Contos de Tarantá 8

E não é que havia a ferrovia? Saltava aos olhos, no meio da mata, de Uruaçu a Porto Nacional.  Parece que o país nunca se entendeu, nunca andou. Era mais que um traçado no centro do mundo. Raiava um coração de lisura e conversa. Às gentes desse povo foi dada pouca voz e vez, que só seriam usadas mediante esforço. Povo mortiço, movido a rio e chuva recorrente, difícil vociferar; fazer, mais ainda. Nada que a firmeza de um remo deixasse em branco, contudo. Entenda-se remo com um lápis bem apontado. Dói pensar que há muito açoite nesse rincão. Os homens, que devem ser tudo, comem poeira com as mãos. 

Os dias vagavam ao sabor do céu cinzento. Companhia terna, de brincos tão quietos. Entretidas com os lápis e as folhas de sulfite, Estrela e Menininha aprendiam, juntas, a arrulhar. Na estante do piano, agora queda um Junqueira aberto na quarta lição. 

De mutismo seletivo Dona Wasi não sabia muito, mas suspeitava que pudesse servir à sua neta. Naquele mês, o dos cães loucos, Estrela andara muita vez a enfrentar vizinhança, a procurar os começos da Menininha. Queria seus registros, legalizar a situação. Gente alguma reclamava a criança, a loirinha esquisita, que bem cabia àquela mulher de fala longa e prolixa, também esta esquecida das legalidades, a estrela que fazia os filhos tomarem o trem para a vida. Estrela andara por Hidrolina e São Luiz do Norte, mas pouco ou nada soubera do paradeiro dos pais daquela cria, deixada ao vento estio goianense. Dona Wasi não pudera saber como Gumercindo, o menino do búrico, tinha as informações e era só aquilo, que a mãe de Menininha falecera e o pai havia partido.

 

Ano ímpar é todo calendário, mesmo os talhados a números pares. 7horasequatrominutos, a manhã nasceu enevoada, sisuda, mas ali pelas nove oferece um enamorante sol, de arrepiar os cabelos de qualquer crente... o mar virar sertão... a canção tocava no rádio valvulado e afugentava o sono pouco descansado. 

Há dias, as anotações de Estrela eram introduções. Poucos dados lhe dariam chances para desenvolver algum pensamento. A ideia de pensar bem todo tempo parecia implausível. Quanta faina para varrer ruminações. Quer saber sobre isso, dedique-se a manter limpa uma casa, mesmo se nela more apenas um ser vivo. 
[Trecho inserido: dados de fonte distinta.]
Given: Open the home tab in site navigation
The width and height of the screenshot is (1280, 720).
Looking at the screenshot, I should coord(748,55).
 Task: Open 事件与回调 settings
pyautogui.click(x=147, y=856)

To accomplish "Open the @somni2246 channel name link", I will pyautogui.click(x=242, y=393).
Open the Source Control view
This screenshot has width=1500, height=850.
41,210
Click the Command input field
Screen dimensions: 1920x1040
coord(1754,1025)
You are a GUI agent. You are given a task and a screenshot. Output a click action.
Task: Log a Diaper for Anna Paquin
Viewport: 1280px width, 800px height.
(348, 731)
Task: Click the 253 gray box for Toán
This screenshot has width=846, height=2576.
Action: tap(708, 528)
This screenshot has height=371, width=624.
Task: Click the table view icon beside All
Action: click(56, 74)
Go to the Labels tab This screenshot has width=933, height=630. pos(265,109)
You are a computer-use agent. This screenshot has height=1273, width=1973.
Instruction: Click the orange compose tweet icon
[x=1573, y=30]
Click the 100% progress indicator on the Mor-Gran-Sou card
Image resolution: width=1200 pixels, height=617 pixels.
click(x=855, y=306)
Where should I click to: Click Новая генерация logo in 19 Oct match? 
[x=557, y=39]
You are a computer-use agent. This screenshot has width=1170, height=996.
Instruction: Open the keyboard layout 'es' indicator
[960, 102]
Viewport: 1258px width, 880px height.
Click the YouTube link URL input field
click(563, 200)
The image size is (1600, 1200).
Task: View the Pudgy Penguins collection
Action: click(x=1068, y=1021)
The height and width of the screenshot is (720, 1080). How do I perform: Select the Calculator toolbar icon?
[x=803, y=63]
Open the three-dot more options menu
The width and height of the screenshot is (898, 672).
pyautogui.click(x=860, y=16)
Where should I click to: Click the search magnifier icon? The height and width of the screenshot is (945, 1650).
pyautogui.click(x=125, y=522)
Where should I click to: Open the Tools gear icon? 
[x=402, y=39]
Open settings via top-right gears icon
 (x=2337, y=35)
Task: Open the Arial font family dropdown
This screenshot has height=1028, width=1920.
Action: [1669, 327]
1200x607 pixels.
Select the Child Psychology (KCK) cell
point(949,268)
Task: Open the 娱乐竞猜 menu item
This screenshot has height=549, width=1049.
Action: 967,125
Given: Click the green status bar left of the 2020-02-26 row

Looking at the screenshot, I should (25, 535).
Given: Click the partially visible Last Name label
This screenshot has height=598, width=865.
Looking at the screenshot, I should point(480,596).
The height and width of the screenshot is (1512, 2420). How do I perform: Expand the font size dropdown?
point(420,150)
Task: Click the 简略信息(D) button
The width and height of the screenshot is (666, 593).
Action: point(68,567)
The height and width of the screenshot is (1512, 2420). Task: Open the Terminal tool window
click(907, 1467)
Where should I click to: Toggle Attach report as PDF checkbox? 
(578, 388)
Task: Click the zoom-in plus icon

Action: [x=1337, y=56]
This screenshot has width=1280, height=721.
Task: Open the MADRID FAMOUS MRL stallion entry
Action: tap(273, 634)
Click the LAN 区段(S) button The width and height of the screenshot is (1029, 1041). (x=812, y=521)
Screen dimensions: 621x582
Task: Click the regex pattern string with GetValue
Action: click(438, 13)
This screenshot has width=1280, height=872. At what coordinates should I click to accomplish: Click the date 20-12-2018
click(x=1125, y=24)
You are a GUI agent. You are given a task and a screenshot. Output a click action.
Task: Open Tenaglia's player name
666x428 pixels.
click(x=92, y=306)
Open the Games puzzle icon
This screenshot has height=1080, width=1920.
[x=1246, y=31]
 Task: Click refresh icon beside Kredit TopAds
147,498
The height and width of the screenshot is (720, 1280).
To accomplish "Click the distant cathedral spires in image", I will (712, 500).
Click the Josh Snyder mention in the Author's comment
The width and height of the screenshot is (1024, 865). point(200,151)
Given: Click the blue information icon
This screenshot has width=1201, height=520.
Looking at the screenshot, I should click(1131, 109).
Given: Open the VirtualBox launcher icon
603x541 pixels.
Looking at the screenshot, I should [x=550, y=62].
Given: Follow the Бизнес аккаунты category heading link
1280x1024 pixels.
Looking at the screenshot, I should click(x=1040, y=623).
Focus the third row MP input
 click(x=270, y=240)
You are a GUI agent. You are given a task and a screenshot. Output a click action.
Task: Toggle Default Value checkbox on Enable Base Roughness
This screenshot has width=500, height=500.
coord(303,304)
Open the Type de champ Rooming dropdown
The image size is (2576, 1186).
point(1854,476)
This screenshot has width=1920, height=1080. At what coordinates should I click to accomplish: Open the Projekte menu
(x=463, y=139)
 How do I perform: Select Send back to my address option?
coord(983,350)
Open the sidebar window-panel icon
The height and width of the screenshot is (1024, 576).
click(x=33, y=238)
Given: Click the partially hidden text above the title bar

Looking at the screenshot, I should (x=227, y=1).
Ter pensamentos bons, mesmo que garimpados, é o único remédio, repetia o locutor do cancioneiro radiofônico, o jargão cantarolado pela cidade. Pululavam as negatividades, apesar do privilégio de um bom café da manhã, das cobertas, duas, três camas se assim desse na veneta; um fogão que, do jeito dele, é fiel fonte de calor. A companhia morna da própria voz, que faz a sua politica de atualidades, a cada dia envia eflúvios de qualquer sentimento que se imagine, basta afinar-se a cabeça do freguês. E, de quebra, contar histórias.

Estrela poderia, sem pressa, enumerar um tanto de benefícios outorgados pelo Plano Superior, a fim de que se mantivessem barquetas no prumo, nesse rio negro sem fronteiras em que a vida mareja, na iminência do grande encontro com o profundo. Entretida, não percebera a correria de sua Menininha rumo a janela. Voltou só dentes, brilhosa, trazendo o embrulho fedido nos braços. 

Dilermando, após um sabático de cinco dias, chegara molhado, com bolinhas de mamona grudadas na cauda, miados longos. Permitiu ser banhado, secado, comeu bem, o que é um excelente sinal. O bichano enrolou-se sobre a estante. Antes de cerrar o olhar lilás, o gato estirou-se ainda uma vez e dirigiu a cabeça para a parede do cuco. Eram 8h. Silêncio.